What if a mother is consuming a diet that is very low in fat? There is no substantial evidence that her total milk fat will be lower (Villalpando and Del Prado 1999). This is another one of those instances where mothers’ bodies are amazing – her body will produce certain fatty acids from glucose derived from the carbohydrates in her diet. Humans cannot produce long chain fatty acids like DHA – but the breast and liver can produce medium chain fatty acids – fatty acids with less than 14-16 carbons (Figure 2).  These medium chain fatty acids are routinely incorporated into milk fat, and, when dietary and existing fat stores are insufficient to meet demand, the mother’s body will produce more medium chain fatty acids to maintain milk fat (Rudolph et al., 2007). Thus, total fat is maintained, even if fatty acid composition is altered.

Figure 2: Comparison of two fatty acids - TOP: lauric acid, which has a carbon chain length of 12 and can be produced by the mammary gland and liver, and BOTTOM: DHA, which cannot be produced by the body.

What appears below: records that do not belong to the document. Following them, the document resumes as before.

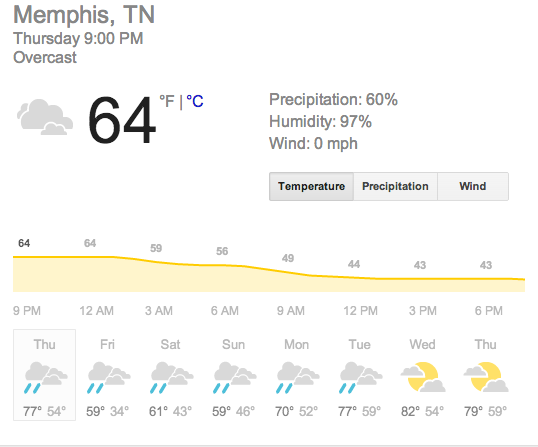
Task: Open the Temperature graph tab
Action: [x=311, y=186]
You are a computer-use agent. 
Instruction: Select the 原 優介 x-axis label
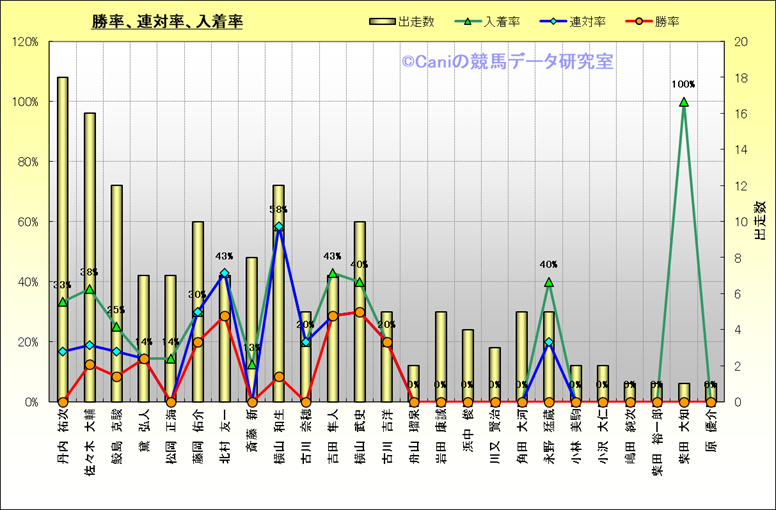711,432
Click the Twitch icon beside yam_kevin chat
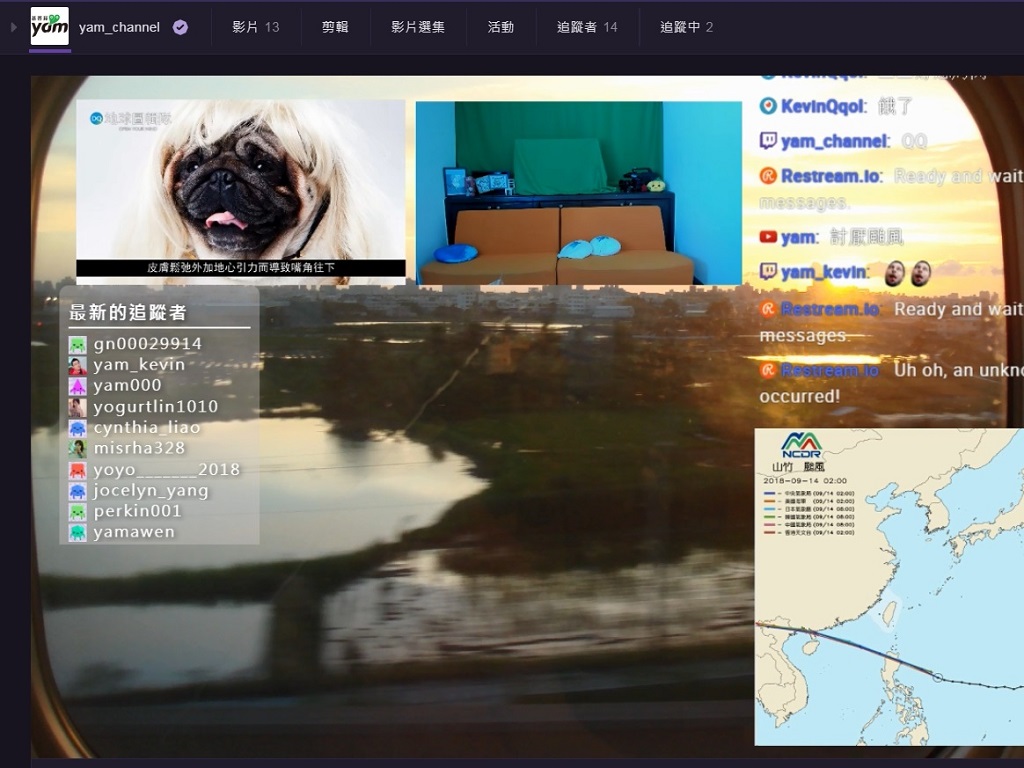Viewport: 1024px width, 768px height. tap(768, 271)
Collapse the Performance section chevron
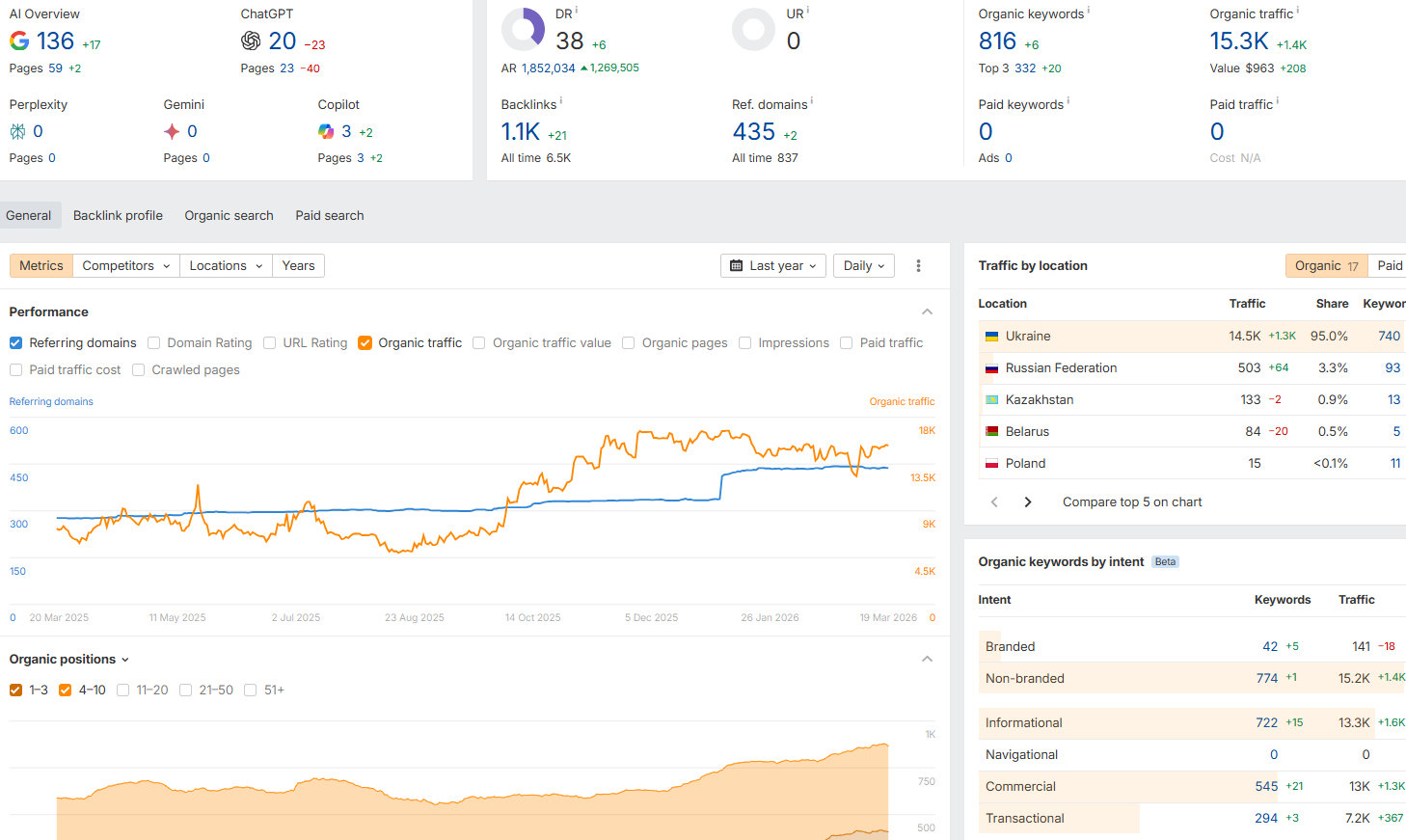Screen dimensions: 1406x840 927,312
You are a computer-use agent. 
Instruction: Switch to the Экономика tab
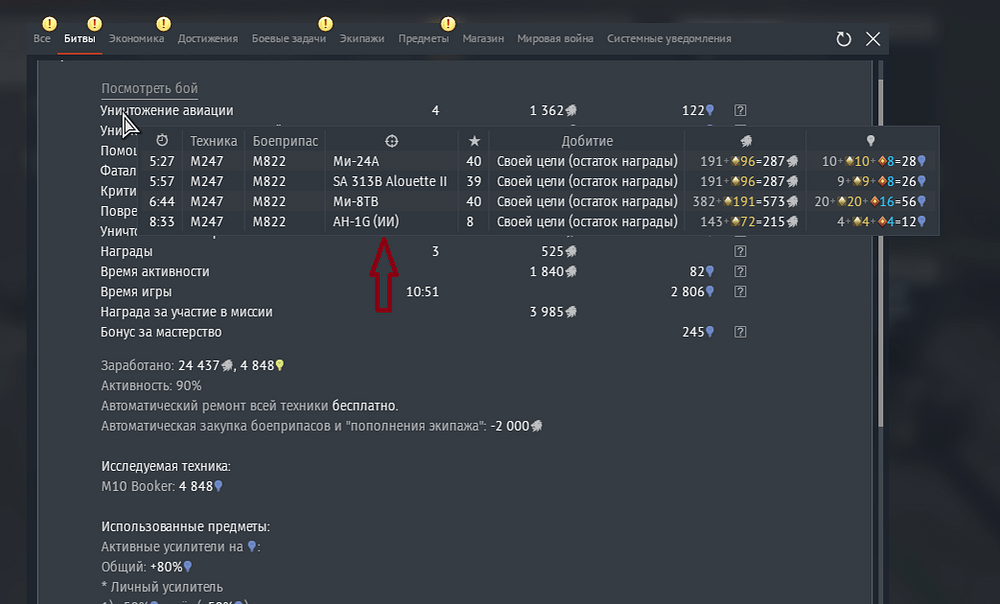(x=136, y=38)
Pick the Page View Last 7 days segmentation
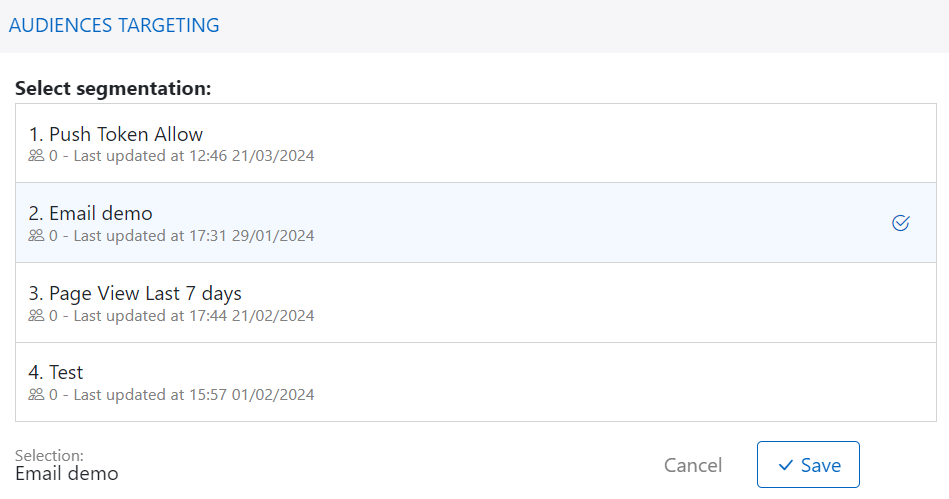949x499 pixels. click(145, 294)
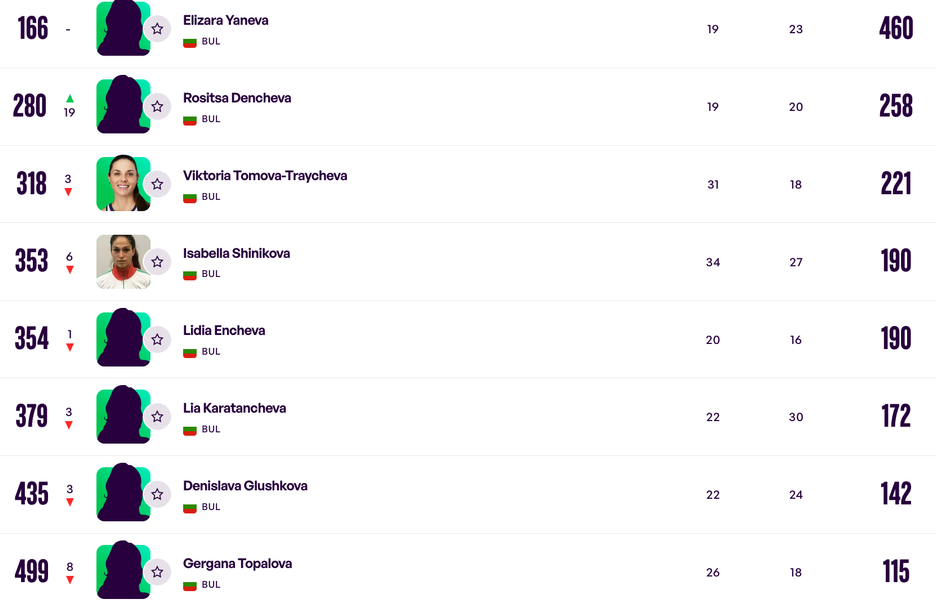The width and height of the screenshot is (936, 608).
Task: Click Viktoria Tomova-Traycheva's photo thumbnail
Action: point(124,184)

Another concern would be man-made food products, like trans-fatty acids or artificial sweetners (up next!). These have been found in human milk; and there is general concern about the levels of trans-fatty acids in human milk. Product labeling has resulted in lower dietary intakes and a reduction in milk trans-fatty acids in Canadian mothers (Ratnayake et al., 2014); a recent analysis of some 2327 food products in Brazil found that more than half contained trans-fatty acids. The worst offenders were cookies, so if this was really an ad about trans-fatty acids, a cookie would be the appropriate image.

What does it come back to? These advertisements are making the same fictional point we have discussed here before with medical devices. You are a threat to your baby. Your body can’t be trusted. You can’t be trusted to eat right for your baby and thank heavens there is formula so you can’t harm your baby with your hamburgers.  These ads are deliberate, and the target audience is very much open for debate.

Glickhouse R. (2012) Lost in Translation. Christian Science Monitor.

Lauritzen L, Jørgensen MH, Hansen HS, Michaelsen KF. (2002) Fluctuations in human milk long-chain PUFA levels in relation to dietary fish intake. Lipids 37(3):237-44.

Quinn EA, Kuzawa CW. (2012) A dose-response relationship between fish consumption and human milk DHA content among Filipino women in Cebu City, Philippines. Acta Paediatr 101(10):e439-45. 

Ratnayake WN, Swist E, Zoka R, Gagnon C, Lillycrop W, Pantazapoulos P. (2014) Mandatory trans fat labeling regulations and nationwide product reformulations to reduce trans fatty acid content in foods contributed to lowered concentrations of trans fat in Canadian women's breast milk samples collected in 2009-2011. Am J Clin Nutr 100(4):1036-40.

Rudolph MC, Neville MC, Anderson SM. (2007) Lipid synthesis in lactation: diet and the fatty acid switch. J Mammary Gland Biol Neoplasia 12(4):269-81.

Villalpando S, del Prado M. (1999) Interrelation among dietary energy and fat intakes, maternal body fatness, and milk total lipid in humans. J Mammary Gland Biol Neoplasia 4(3):285-95.